## start Provided text

Merchandising can be defined as the strategy and implementation of how a product is presented to customers as they decide whether or not to adopt or purchase. It is the aspect of design that focuses on a product’s desirability (as opposed to its utility, price, usability, etc.). It is where product design and advertising intersect.
Traditionally, merchandising has been thought of as a problem exclusive to retail businesses, but in today’s interactive product design milieu merchandising goes far beyond showroom dummies and point-of-purchase displays.
In the practice of interactive design and information architecture, merchandising –- when it is addressed at all –- is usually only discussed as a challenge of usability and efficiency, and generally only in an e-commerce context. But in a world of word-of-mouth experiences, online reviews, test-drive videos, unboxing photos, and free beta products, merchandising must be built-in to the design of an interactive product, and should be considered in the earliest stages of the design process, i.e., during the information architecture development. A product’s style, voice, onboarding experience, customer support channels, long-term upgrade and “long wow” lifecycle, and the user community that forms around it, can and should be part of the product designer’s fundamental objectives.

## end Provided text
## start Data lines

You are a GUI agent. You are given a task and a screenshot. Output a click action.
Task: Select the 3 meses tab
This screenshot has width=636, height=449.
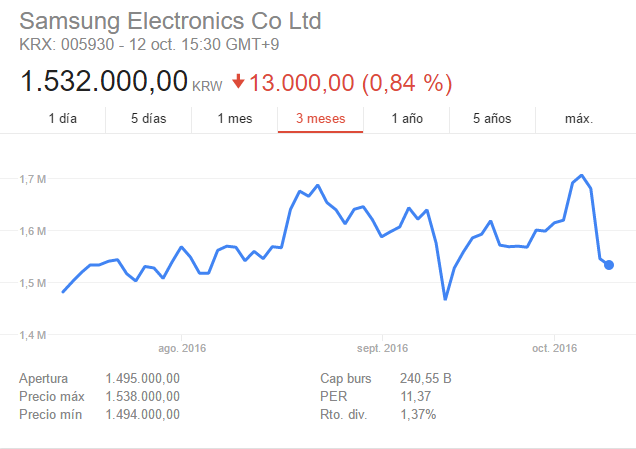pyautogui.click(x=320, y=119)

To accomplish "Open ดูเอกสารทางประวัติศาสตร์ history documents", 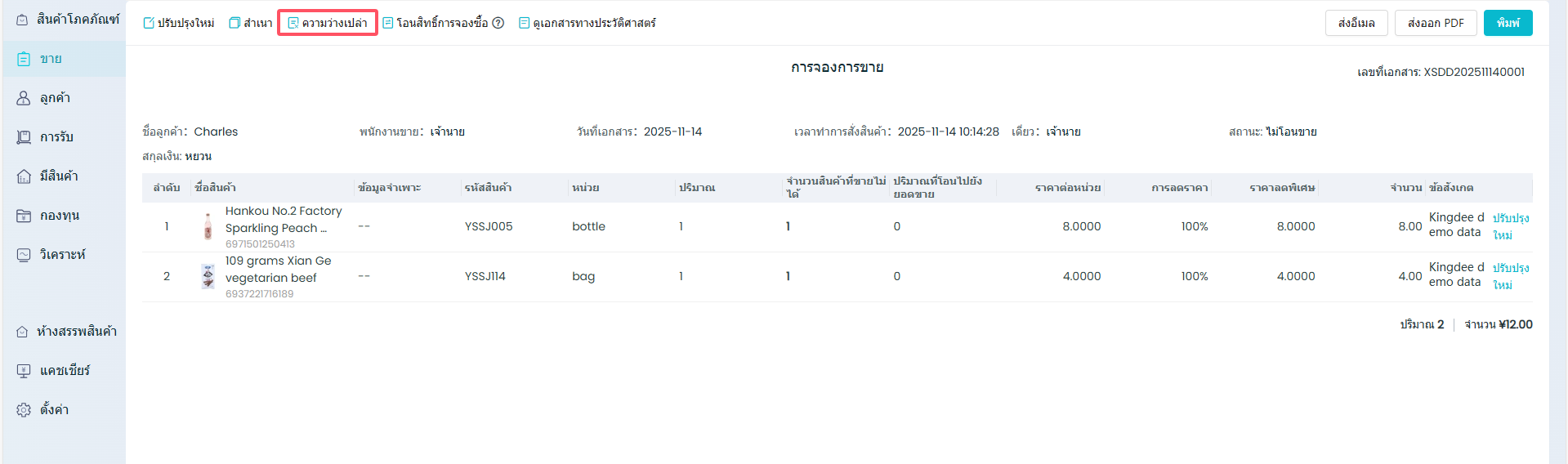I will coord(587,23).
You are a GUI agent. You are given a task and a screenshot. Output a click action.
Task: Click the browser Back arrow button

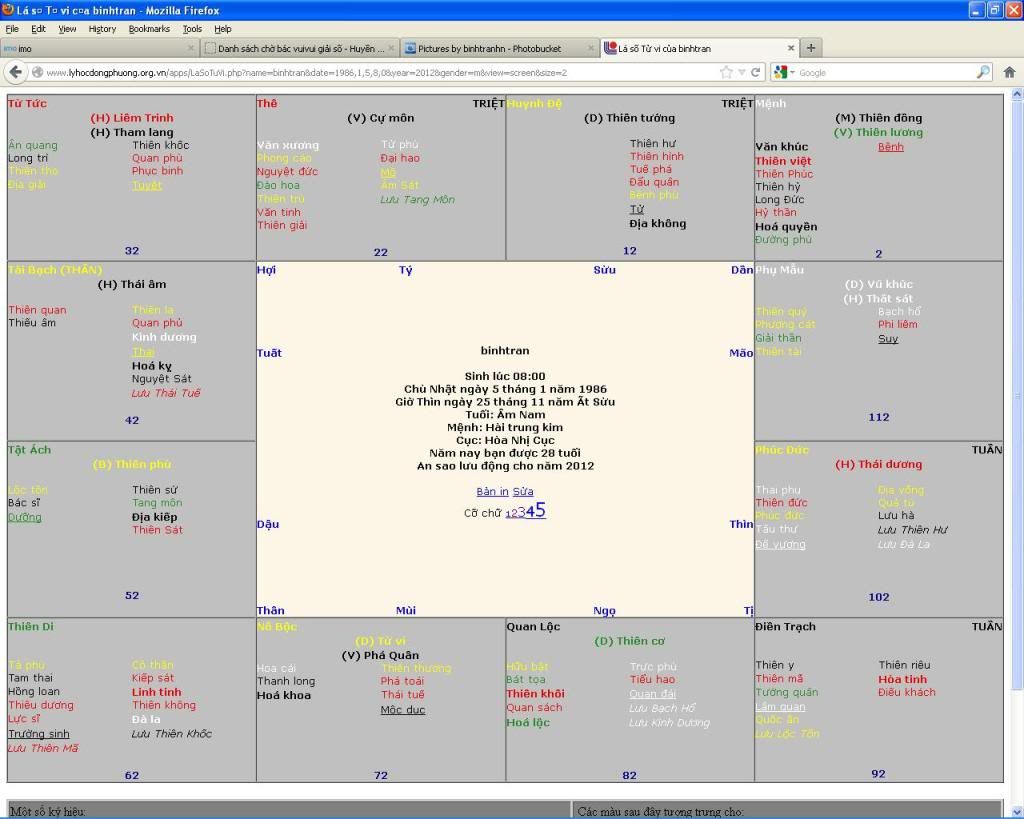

## end Data lines

# [Tasks to perform]
a) Reproduce a portion of the merchandising passage word for word, beginning at the words "Traditionally, merchandising has" and stopping after the words "and point-of-purchase displays.".
b) According to the merchandising passage, which aspect of a product does merchandising focus on?
The records are separate material with no connection to the merchandising passage.

# [Solution list]
a)
Traditionally, merchandising has been thought of as a problem exclusive to retail businesses, but in today’s interactive product design milieu merchandising goes far beyond showroom dummies and point-of-purchase displays.

b) A product's desirability.